2012 Judge Wizmur - Opinions
Judge Judith H Wizmur -- Opinions signed in 2012
Debtor's counsel was sanctioned pursuant to Rule 9011 for filing the debtor's petition, schedules and subsequent pleadings in a manner that was improper and vexatious. Alternatively, sanctions against debtor's counsel were justified pursuant to 11 U.S.C. section 105, the court's inherent powers and 28 U.S.C. section 1927.
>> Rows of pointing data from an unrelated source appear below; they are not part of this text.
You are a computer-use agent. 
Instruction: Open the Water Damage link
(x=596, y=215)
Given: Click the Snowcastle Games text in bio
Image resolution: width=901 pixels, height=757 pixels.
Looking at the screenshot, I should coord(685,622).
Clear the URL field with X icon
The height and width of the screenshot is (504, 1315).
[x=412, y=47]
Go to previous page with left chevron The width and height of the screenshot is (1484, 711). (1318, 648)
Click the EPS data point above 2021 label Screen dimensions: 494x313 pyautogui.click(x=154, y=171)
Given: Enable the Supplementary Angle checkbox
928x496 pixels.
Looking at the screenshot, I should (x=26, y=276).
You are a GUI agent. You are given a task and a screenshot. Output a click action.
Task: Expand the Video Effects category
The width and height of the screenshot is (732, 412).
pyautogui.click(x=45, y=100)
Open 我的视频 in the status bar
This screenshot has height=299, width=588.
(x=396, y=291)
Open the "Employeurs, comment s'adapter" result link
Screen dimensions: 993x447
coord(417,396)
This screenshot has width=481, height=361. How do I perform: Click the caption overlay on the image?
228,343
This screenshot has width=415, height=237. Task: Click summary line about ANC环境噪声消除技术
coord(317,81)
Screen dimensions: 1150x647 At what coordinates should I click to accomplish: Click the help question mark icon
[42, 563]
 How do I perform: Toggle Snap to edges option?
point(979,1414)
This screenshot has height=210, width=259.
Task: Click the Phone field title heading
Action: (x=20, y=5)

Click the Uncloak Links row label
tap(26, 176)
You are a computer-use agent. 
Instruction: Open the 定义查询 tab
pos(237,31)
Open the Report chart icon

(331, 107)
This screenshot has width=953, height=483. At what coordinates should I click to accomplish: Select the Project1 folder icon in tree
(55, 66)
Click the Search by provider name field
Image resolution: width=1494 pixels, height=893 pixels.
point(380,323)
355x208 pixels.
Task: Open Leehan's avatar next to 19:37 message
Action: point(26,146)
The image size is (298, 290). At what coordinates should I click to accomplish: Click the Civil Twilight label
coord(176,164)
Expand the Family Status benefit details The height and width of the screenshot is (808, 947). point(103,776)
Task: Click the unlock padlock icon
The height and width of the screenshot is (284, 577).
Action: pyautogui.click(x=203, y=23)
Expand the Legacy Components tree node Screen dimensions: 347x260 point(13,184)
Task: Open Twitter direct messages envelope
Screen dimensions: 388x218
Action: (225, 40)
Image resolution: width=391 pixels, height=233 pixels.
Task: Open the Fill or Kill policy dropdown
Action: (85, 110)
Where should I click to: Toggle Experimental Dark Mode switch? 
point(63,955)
In re Vanhook / Case No. 10-43881 February 21, 2012
The debtor’s state court divorce attorney moved for reconsideration of the court’s previous order directing him to turn over funds that he was holding in an attorney escrow account, on behalf of the debtor, to the parents of the debtor’s estranged wife. The court determined at the outset that reconsideration was appropriate because the original motion for turnover had not been served on the movant. In response to the court’s inquiry, the Chapter 7 trustee indicated his intention to abandon the bankruptcy estate’s interest in the funds in question. Because there was no “formal” abandonment by the trustee and the property in question had never been scheduled, the court utilized section 105(a) to deem the funds abandoned and no longer property of the debtor’s estate. The court then determined to exercise its authority to permissively abstain from any further consideration of the proper disposition to be afforded to the escrowed funds. The court’s order directing turnover was vacated and the parties were free to pursue their remedies in state court.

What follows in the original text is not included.